→ REQUIRED WORK: Lines from the one containing "Viewport: 600px width, 450px height." through the end of the listing are what is wanted, given again exactly with both ends included and pictures left out.
==========
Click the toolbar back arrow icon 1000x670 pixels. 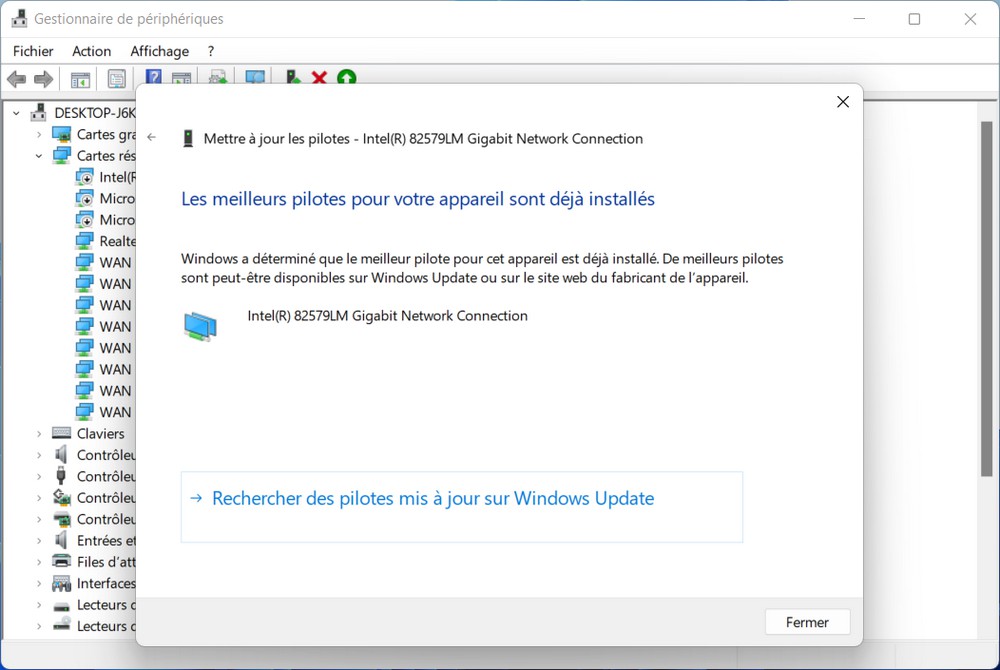[x=16, y=79]
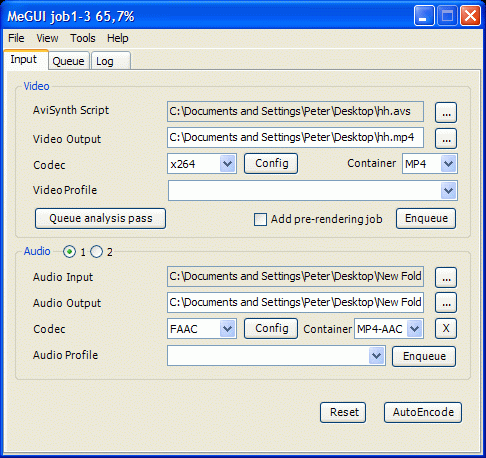Select audio track 1 radio button

point(69,252)
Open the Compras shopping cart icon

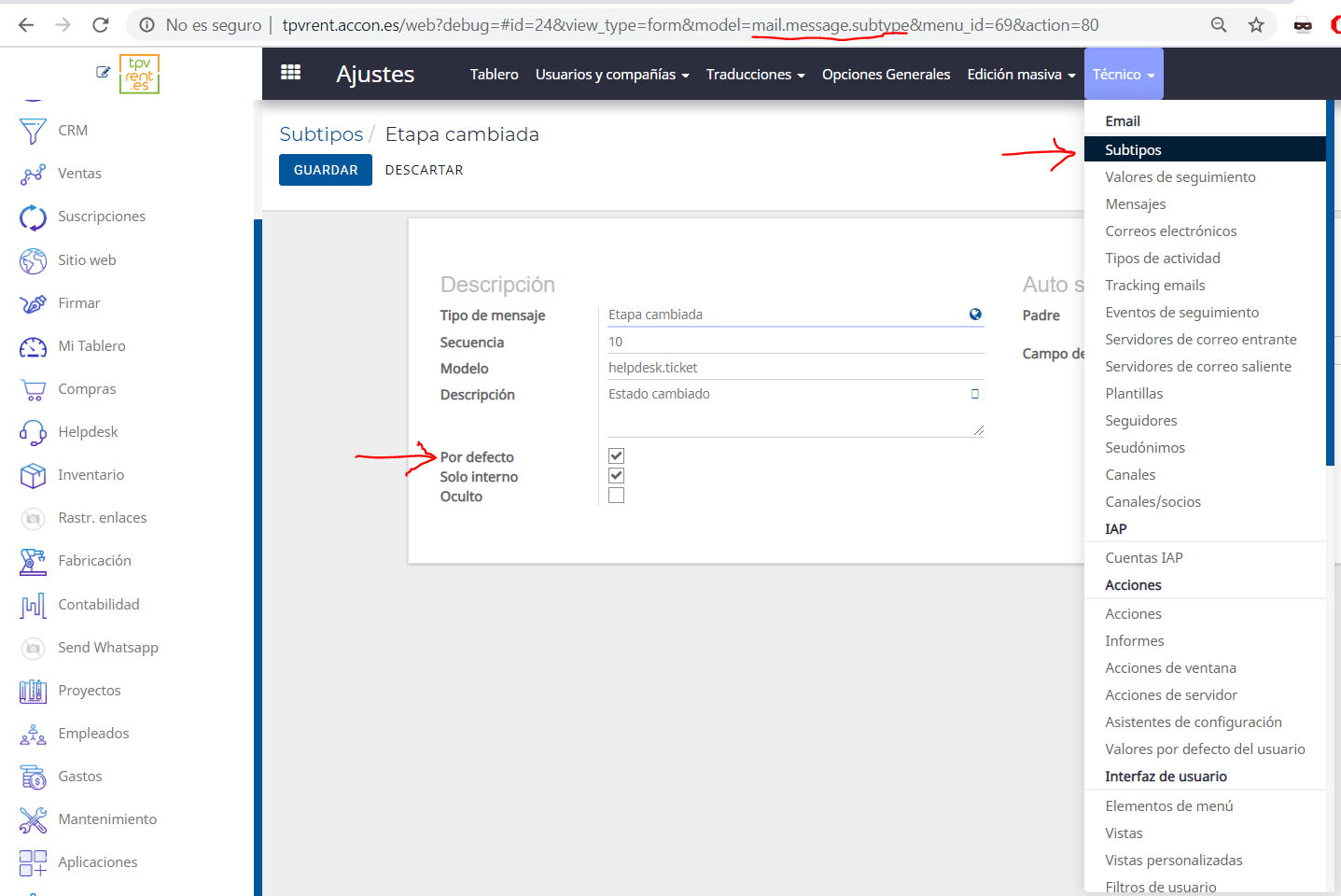point(33,389)
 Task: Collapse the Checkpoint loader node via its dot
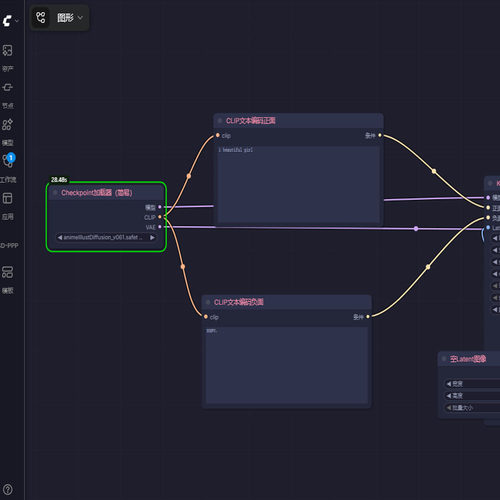pyautogui.click(x=55, y=193)
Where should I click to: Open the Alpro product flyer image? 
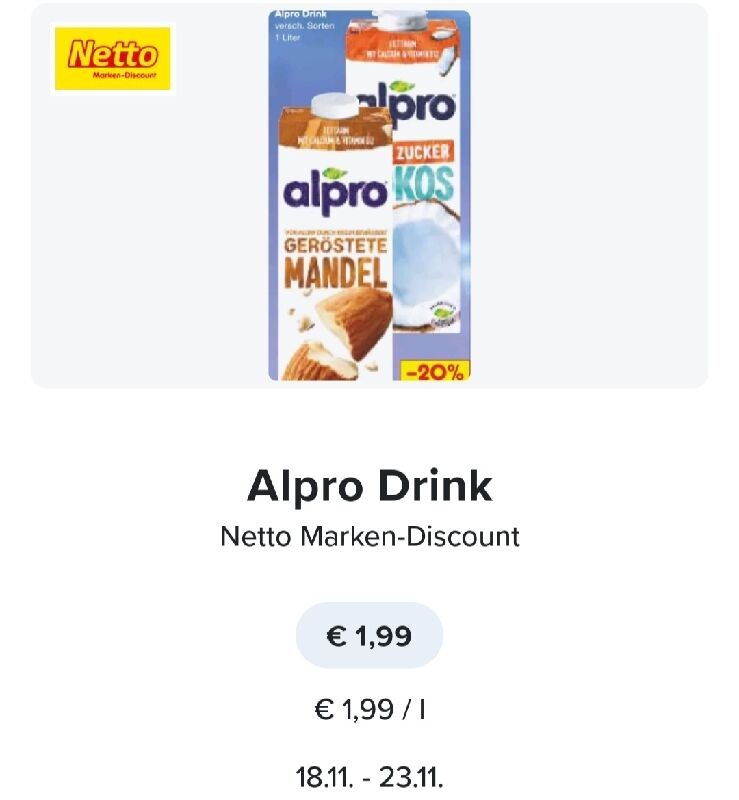[x=370, y=195]
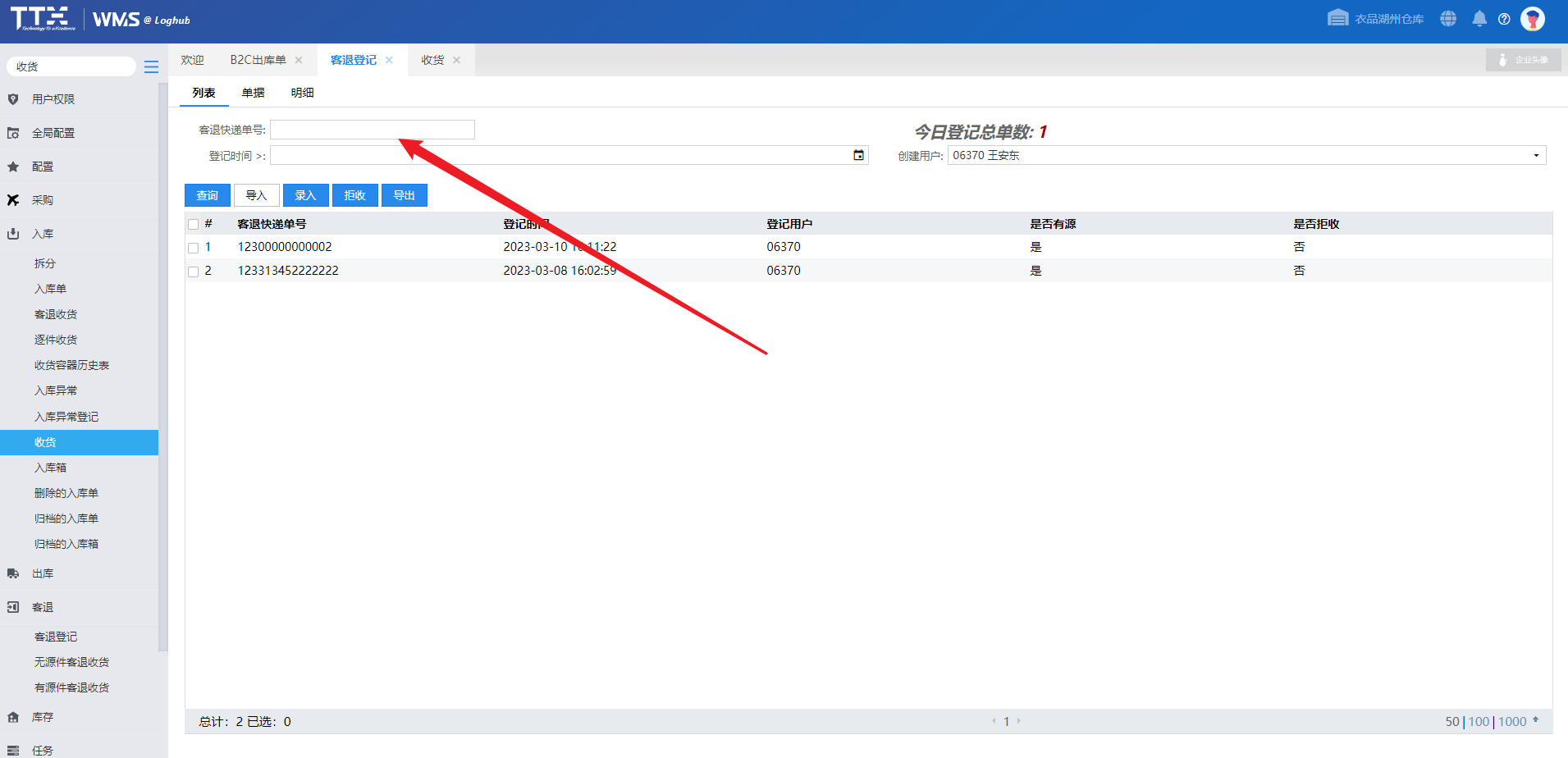This screenshot has width=1568, height=758.
Task: Open the 创建用户 dropdown
Action: [1536, 156]
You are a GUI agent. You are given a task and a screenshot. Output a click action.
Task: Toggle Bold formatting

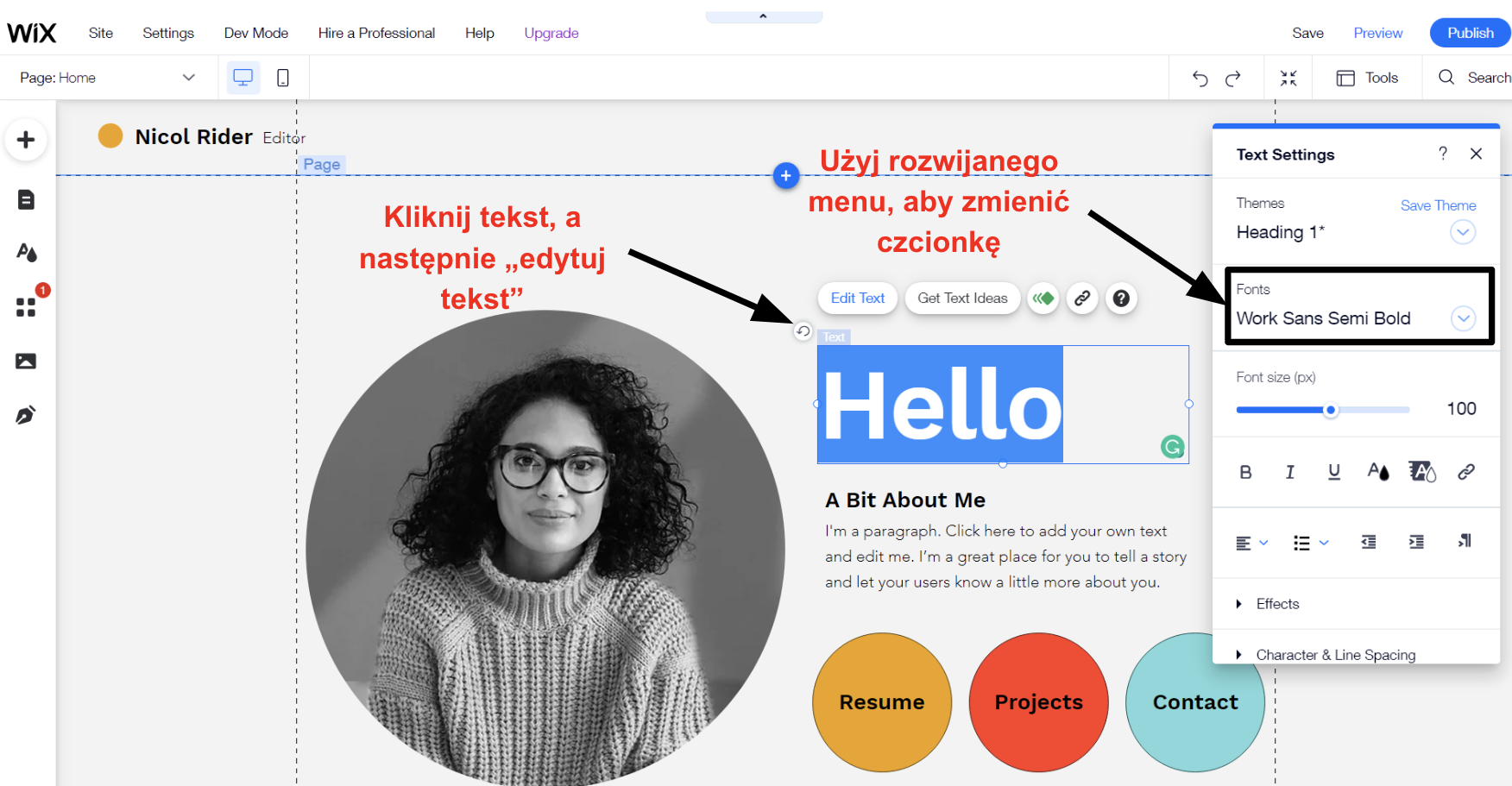1245,472
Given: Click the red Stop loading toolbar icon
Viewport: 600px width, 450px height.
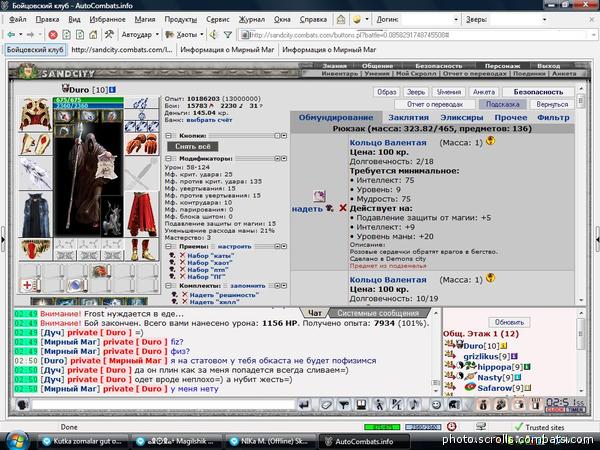Looking at the screenshot, I should (x=53, y=35).
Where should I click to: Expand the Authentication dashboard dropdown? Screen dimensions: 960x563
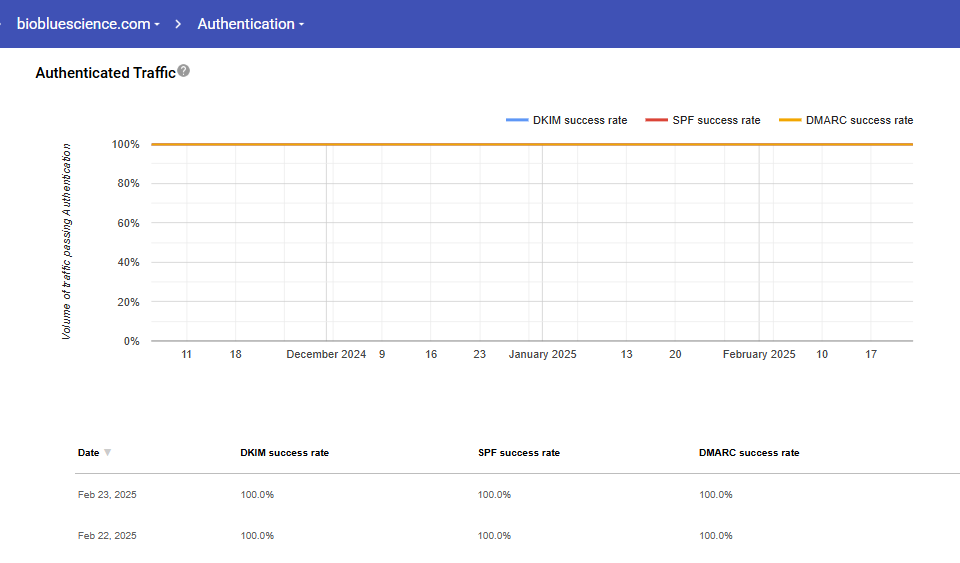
==========
→ SOLUTION BELOW:
Viewport: 600px width, 450px height.
Looking at the screenshot, I should (x=53, y=35).
Where should I click to: Expand the Authentication dashboard dropdown? Screen dimensions: 960x563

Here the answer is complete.